Une communauté c’est quelque chose qui se construit autour d’objectifs, de valeurs partagés et d’une histoire commune. Comment peut on apprendre aux enseignants à nouer ces partenariats avec les familles ?
A votre définition d’une communauté je rajouterai quelques caractéristiques importantes : c’est aussi un dispositif construit qui doit prévoir des modalités précises de gouvernance (direction alternée par exemple), un apprentissage du partage du pouvoir, des ressources à mettre en commun et des obligations à respecter en vue de mener des activités ensemble. « Parler de territorialisation de l’éducation et, in fine, d’une réorganisation de l’École républicaine, peut constituer une démarche légitime, à la condition de poser la question essentielle de la nature du pilotage des systèmes et des organisations, en particulier lorsque ceux-ci impliquent de nouveaux et multiples partenaires et instaurent la présence et la participation de co-éducateurs, aux côtés des enseignants » (Maubant, Leclerc, 2008, p 28). Attention aux visions angéliques sur les communautés éducatives.
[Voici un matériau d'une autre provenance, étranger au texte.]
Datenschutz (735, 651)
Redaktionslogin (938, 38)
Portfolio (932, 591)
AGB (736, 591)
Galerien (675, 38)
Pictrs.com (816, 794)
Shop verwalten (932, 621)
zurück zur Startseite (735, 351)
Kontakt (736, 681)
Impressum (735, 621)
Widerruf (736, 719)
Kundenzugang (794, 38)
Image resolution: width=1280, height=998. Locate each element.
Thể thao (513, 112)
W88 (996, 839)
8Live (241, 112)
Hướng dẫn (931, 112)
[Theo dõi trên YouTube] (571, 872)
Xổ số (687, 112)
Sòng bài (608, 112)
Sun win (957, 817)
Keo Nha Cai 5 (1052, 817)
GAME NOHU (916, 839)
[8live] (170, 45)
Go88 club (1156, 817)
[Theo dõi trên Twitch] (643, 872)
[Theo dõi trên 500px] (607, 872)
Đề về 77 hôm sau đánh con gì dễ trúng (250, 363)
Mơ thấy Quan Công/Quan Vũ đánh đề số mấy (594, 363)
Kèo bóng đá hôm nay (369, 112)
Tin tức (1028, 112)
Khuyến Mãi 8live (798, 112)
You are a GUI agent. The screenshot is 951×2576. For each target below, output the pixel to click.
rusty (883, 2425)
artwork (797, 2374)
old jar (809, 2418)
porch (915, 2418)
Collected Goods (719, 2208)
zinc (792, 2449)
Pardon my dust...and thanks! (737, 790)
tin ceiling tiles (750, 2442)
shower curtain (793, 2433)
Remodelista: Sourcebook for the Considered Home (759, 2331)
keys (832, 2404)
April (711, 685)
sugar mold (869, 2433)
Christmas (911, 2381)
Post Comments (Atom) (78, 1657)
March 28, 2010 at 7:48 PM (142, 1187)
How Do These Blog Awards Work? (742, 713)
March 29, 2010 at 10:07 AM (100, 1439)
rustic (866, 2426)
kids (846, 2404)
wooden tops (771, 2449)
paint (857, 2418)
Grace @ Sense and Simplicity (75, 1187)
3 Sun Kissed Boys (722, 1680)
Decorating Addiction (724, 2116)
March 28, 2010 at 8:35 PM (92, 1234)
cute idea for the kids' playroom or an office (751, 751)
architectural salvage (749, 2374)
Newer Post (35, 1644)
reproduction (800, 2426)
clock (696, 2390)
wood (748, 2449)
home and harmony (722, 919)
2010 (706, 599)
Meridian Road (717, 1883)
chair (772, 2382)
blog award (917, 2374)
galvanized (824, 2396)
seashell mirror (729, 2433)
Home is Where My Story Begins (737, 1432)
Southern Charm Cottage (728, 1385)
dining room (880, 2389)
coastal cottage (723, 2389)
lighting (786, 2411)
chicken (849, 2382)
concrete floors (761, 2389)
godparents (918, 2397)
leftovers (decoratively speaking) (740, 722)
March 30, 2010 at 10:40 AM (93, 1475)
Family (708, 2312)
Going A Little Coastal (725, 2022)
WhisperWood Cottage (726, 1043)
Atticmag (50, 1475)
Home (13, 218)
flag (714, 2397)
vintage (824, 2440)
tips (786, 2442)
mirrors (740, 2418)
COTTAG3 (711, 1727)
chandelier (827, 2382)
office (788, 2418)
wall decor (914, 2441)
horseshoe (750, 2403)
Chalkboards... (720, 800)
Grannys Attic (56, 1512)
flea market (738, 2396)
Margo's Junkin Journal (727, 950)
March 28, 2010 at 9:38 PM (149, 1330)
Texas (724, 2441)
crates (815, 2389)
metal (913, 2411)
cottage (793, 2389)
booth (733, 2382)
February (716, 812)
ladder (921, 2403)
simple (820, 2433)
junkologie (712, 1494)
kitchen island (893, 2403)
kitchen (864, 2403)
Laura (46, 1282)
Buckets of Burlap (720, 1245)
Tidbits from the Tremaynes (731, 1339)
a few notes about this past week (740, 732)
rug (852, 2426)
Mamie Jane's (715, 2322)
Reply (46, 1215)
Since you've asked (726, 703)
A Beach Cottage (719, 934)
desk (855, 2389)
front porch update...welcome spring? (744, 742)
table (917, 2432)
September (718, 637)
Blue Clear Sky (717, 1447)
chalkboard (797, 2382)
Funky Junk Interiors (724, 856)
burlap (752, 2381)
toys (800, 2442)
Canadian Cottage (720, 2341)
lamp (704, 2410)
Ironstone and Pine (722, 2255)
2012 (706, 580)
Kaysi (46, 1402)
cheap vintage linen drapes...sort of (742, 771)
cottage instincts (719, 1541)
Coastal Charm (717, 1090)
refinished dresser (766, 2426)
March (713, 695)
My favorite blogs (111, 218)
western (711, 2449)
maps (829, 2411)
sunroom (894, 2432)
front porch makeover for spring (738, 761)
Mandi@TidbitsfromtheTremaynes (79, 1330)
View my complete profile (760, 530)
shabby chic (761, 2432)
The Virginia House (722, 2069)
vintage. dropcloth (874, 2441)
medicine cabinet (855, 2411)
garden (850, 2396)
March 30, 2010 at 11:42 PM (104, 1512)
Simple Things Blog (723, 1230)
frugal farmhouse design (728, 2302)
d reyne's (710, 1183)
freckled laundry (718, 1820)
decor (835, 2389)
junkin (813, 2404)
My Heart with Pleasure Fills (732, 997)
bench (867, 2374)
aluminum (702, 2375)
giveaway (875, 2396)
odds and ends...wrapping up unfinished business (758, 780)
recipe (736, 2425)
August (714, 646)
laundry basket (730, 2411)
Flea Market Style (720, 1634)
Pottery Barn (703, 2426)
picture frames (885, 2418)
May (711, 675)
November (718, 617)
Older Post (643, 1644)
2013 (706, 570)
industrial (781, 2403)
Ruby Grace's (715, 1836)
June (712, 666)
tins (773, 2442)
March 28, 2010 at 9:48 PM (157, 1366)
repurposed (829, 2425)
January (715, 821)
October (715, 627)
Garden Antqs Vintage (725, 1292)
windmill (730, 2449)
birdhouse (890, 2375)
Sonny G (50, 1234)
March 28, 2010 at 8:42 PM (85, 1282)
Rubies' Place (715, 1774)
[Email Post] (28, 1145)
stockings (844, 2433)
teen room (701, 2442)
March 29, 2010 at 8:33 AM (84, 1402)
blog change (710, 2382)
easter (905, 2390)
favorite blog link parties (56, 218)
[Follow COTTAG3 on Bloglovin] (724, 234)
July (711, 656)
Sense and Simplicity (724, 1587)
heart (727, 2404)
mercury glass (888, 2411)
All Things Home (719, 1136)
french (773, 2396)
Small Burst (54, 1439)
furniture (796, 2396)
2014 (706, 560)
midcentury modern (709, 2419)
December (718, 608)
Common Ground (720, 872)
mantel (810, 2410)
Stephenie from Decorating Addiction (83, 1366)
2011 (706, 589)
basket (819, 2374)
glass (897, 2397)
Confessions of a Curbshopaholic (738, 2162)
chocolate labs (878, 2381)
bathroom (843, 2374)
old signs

La conclusion de notre livre, signée par Asdih, enseignante à l’IUFM de Montpellier, souligne les enjeux et les limites du partenariat « famille école association ». J’en propose deux autres : i) la « mise en commun » de ressources risque de spolier la spécificité d’un des partenaires ; ii) la dérive sectaire (derrière une activité communautaire se cache parfois des « pratiques communautaristes » voire une volonté de développer des revendications identitaires ou sectaires) ! L’école républicaine doit veiller au respect de la diversité des identités et des cultures mais aussi à la défense des valeurs républicaines. Les cas du « voile islamique » sont des illustrations du malaise qui peut se produire dans un système « trop ouvert ». L’analyse des paradoxes et des contradictions du travail communautaire doit être proposée dans le cadre de la formation des enseignants. Cette formation a toujours fait l’objet de nombreuses controverses : à quel niveau d’études faut-il l’initier, dans quelle structure organisationnelle, avec quelles méthodes pédagogiques… ? Les enjeux de la formation des enseignants sont donc très importants car ils renvoient au type de société que nous voulons construire pour demain. Ces « compétences partenariales » doivent être étudiées dès la formation initiale des enseignants et faire l’objet d’entraînements spécifiques. Dans le cadre de l’exercice du métier d’enseignant il faut reconnaître cette activité comme un travail à part entière et pas uniquement réservé aux « bonnes volontés » : en effet susciter des groupes d’échanges avec les parents, un travail en équipe avec des professionnels extérieurs à l’école, prend du temps et nécessite des compétences sociales particulières d’animateur et de négociateur. On peut imaginer des rencontres sur certains thèmes ou pratiques avec des parents, par exemple : comment soutenir son enfant pour effectuer ses devoirs scolaires, comment trouver et tirer parti d’un stage ? La formation des enseignants, et certaines formes de soutien à la parentalité, devraient pouvoir être associées au cours de formations communes aux parents et aux maîtres (Pithon, Terrisse, 2009). Les besoins communs de formation sont multiples, par exemple l’autorité en famille et à l’école, la construction de partenariats spécifiques… comme nous l’avons déjà souligné par ailleurs (Pithon, Barrandon, 2007 ; Prévôt, Pithon 2008).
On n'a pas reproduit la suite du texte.